Alissa Wenz : Chanteuse et romancière, elle traverse les scènes comme les pages avec une même intensité : raconter, partager, bouleverser
On avait découvert Alissa Wenz qui chantait sur la scène de l’Arrache-Coeur au festival d’Avignon en 2023. On la retrouve en cette rentrée avec un nouvel album de chansons et un nouveau roman. Car Alissa est aussi écrivaine. Elle chante, elle écrit et elle écrit aussi ce qu’elle chante. Le désir dans la cage qu’elle publie aux éditions Les Avrils est son troisième roman après A trop aimer et L’homme sans fil publiés chez Denoël. Voleuse est son second album de chansons après son Je, tu, elle, les deux albums étant réalisés chez EPM Musique.
Alissa Wenz est bretonne et on avait adoré La Météo bretonne qu’elle chantait dans son premier album. On l’a retrouve tout aussi attachante dans sa nouvelle réalisation, toujours engagée et grande poète des sentiments. On l’a découverte romancière avec son nouveau livre consacré à Mel Bonis, une compositrice de musique classique qu’on écoute à nouveau après l’avoir trop longtemps oubliée.
En chanson comme en littérature Alissa Wenz aime raconter des histoires. Et elle est tout aussi émouvante sur scène, dans un album ou dans un roman. Nous avons longuement échangé avec elle sur son parcours et sur les différentes formes de ses engagements artistiques.
Comment votre enfance vous a-t-elle aidée à devenir celle que vous êtes aujourd’hui ?
Alissa Wenz : Deux héritages m’ont construite, je crois. Du côté paternel, on pourrait parler de l’amour de la musique classique – qui se pratiquait et se pratique encore, depuis des générations – et, du côté maternel, de l’importance de la tradition orale. Ma grand-mère maternelle, qui était bretonne et à qui j’ai consacré mon premier livre en 2019 (Lulu, fille de marin, éd. Ateliers Henry Dougier) chantait énormément, comme son père qui était Terre-Neuvas. Dans cette famille modeste, peuplée de paysans et de marins, chanter était aussi essentiel que naturel : on chantait pour s’amuser, pour se donner du courage, pour endormir ses enfants, pour s’armer de joie.
Quel a été votre parcours jusqu’aux premières scènes musicales ?
Alissa Wenz : Enfant et adolescente, j’ai appris le piano et le chant lyrique au conservatoire de Saint Malo.

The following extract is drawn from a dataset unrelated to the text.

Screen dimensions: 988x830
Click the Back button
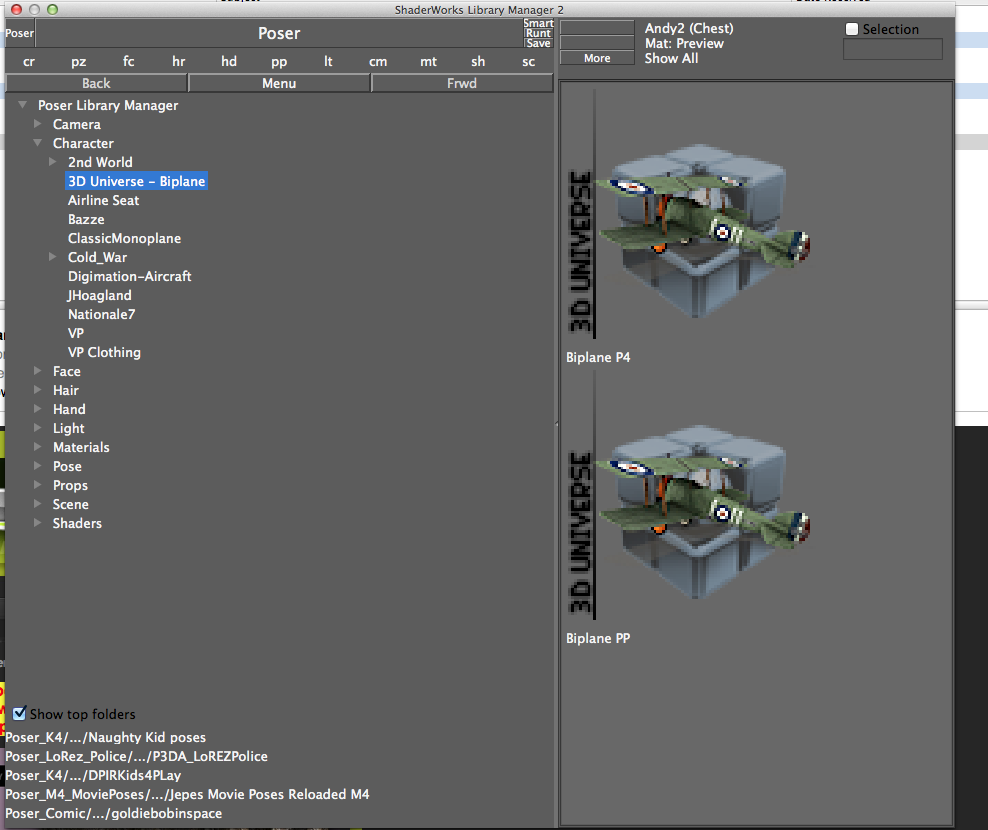96,83
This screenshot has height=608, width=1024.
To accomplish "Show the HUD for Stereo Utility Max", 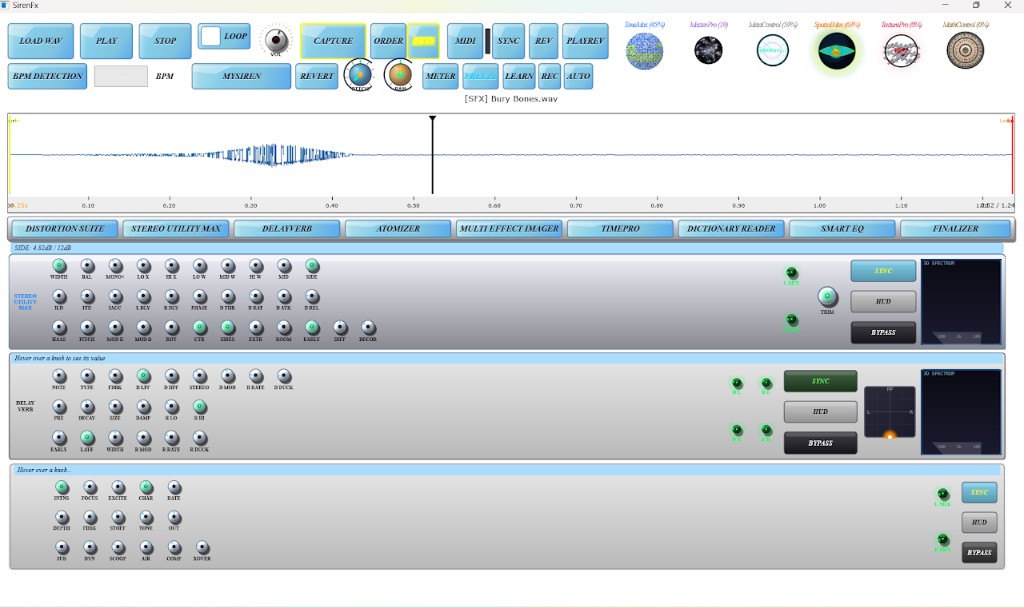I will click(882, 302).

Au lycée, j’ai découvert le plaisir de la scène – un bouleversement artistique autant qu’humain. Des amitiés fortes se sont alors épanouies dans des projets théâtraux. J’arrive à Paris à 17 ans – c’est un vertige, une inquiétude aussi, une confrontation grisante à la liberté. Etudiante à Normale Sup, j’ai eu envie de faire découvrir mes premières chansons, que j’avais griffonnées sur des bouts de cahiers pendant mes études. C’est là que j’ai commencé à chanter dans des cafés-concerts, en m’accompagnant au piano.
A quel moment avez-vous pensé à devenir chanteuse ?

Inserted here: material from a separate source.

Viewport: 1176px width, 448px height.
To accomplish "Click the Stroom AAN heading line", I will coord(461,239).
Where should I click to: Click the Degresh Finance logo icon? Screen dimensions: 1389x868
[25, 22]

Alissa Wenz : Il y a eu un moment de bascule en 2017, quand j’ai été programmée pendant six mois au théâtre des Déchargeurs, un charmant théâtre parisien qui a malheureusement fermé depuis. J’ai présenté un solo en piano-voix, et le spectacle a bénéficié d’une jolie reconnaissance. J’ai commencé à consacrer beaucoup plus de temps et d’énergie à la chanson, à rencontrer d’autres musiciens, d’autres salles. Mon premier album studio, Je, tu, elle, est sorti en 2022 chez EPM ; c’est Romain Didier qui en a signé les arrangements. Un spectacle a été créé en même temps que l’album, et j’ai eu la chance d’être accompagnée par la merveilleuse pianiste Nathalie Fortin pendant trois ans.
Que signifie pour vous cette météo bretonne que vous chantez dans cet album ?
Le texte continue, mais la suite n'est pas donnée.